It is a thrill to host the amazing Grace Lin for an author interview today. Her beautiful new novel, Where the Mountain Meets the Moon (to be released July 1st), is part fairy tale, part epic journey and is in my view, absolutely perfect. It’s the story of Minli, a young girl who leaves her family to travel to find the Old Man of the Moon, hoping he holds the secret to changing their fortune. Why don’t we start off with the book trailer:
Grace’s book is full of fables, adventure and magical creatures, not to mention stunning full-colour illustrations. Take a look at a few of them:
Hard to believe that the book is filled with illustrations as gorgeous as this. So let’s get to the interview! Welcome Grace!
One of the themes in Where the Mountain Meets the Moon is the idea that while stories cost nothing, they have infinite value. Could you comment on this theme, and how it plays a role in your story?
In “Where the Mountain Meets the Moon” the Old Man of the Moon talks about how everyone who meets are connected by a red thread. To me, those red threads, those connections are the stories we share. Stories as fascinating as a harrowing rescue or as inane as trying to find a parking spot—they are how we share our lives.
A while ago, when one of my friend’s grandfather passed away I remember him saying one of his biggest regrets was not asking more about his grandfather’s experiences. “Now, those stories are gone,” he said. And the poignancy of this statement, the realization that we encapsulate our life, share our memories and connect with stories is what makes them invaluable.
And this is, of course, one of the themes in the book. Ma (the mother) first disdains the stories that Ba (the father) tells, but as the story progresses it is the sharing of stories that help bring them together and makes her slowly reevaluate what she thought was valuable.
Where the Mountain Meets the Moon shows readers that reaching a destination is not only about having an objective, it’s also about having faith along the way. How has the journey of writing your novel led you in unexpected directions? What surprising things happened to you along the way?
Well, writing “Where the Mountain Meets the Moon” was particularly emotional to me. I wrote about half of the book before my late husband, who had been ill with cancer for many years, passed. I felt a deep regret that I was unable to finish it before he died and was unsure if I would continue. But my good friend, Janet Wong said to me, “No, it is better this way. If you had finished it before, you would’ve felt like everything had to stay exactly the same. Now, you can feel like you have the ability to change.” Which was completely true and a revelation to me, not only for my book, but for my life.
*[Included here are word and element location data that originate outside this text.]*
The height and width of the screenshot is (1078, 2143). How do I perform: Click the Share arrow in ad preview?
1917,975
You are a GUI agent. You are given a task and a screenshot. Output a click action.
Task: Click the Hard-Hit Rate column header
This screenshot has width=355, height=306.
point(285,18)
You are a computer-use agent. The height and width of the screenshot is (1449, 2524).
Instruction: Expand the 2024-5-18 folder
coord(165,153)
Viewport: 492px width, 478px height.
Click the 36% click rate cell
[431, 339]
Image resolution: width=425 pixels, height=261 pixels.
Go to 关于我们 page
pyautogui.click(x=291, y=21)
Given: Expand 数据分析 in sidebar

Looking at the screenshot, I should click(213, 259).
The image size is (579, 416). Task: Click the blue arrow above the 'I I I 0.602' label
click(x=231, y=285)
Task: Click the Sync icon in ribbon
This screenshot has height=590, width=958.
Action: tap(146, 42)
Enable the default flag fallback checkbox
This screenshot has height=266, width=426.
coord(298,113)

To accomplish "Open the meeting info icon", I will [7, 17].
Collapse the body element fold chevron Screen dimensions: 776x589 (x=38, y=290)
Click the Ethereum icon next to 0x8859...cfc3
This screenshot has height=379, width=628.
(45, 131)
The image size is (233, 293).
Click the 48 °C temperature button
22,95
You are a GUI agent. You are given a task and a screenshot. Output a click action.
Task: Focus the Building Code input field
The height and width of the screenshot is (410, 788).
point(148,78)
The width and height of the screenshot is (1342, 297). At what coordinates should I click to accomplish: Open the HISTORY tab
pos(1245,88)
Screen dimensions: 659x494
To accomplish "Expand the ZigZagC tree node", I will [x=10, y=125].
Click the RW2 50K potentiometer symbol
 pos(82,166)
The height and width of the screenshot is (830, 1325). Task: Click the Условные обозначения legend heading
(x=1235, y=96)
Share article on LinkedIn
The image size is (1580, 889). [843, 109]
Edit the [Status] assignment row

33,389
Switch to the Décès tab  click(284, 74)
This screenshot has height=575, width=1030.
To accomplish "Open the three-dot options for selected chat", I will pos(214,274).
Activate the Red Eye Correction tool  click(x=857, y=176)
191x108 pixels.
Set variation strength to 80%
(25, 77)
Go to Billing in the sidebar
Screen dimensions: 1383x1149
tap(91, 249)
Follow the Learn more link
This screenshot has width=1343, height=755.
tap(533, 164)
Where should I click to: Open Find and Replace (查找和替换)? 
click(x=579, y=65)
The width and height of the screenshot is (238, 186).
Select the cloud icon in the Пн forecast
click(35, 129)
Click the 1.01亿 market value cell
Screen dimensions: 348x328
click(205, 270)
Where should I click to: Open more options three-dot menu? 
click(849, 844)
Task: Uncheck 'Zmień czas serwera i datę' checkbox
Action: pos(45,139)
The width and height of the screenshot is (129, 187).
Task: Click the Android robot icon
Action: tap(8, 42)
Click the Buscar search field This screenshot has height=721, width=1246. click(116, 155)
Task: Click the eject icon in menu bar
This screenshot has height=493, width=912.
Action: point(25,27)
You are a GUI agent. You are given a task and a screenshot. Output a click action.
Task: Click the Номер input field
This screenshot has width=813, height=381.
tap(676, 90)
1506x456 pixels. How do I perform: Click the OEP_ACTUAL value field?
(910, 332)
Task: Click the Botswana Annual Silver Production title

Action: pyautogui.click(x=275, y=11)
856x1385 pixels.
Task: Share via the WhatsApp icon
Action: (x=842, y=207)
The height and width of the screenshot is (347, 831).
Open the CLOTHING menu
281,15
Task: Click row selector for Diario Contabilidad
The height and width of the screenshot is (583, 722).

If you were given the chance to choose a creature to keep you company every day and convey wisdom, would you choose: a) a dragon, b) a goldfish, or c) a faithful water buffalo?
I think I would choose the goldfish– it is the most peaceful, and there is something rather poetic about a goldfish in a bowl. I always feel inspired by brilliant colored fish. The dragon is tempting, but I think would cause too much attention from the neighbors and feeding a water buffalo would be a headache in the city. Ha ha.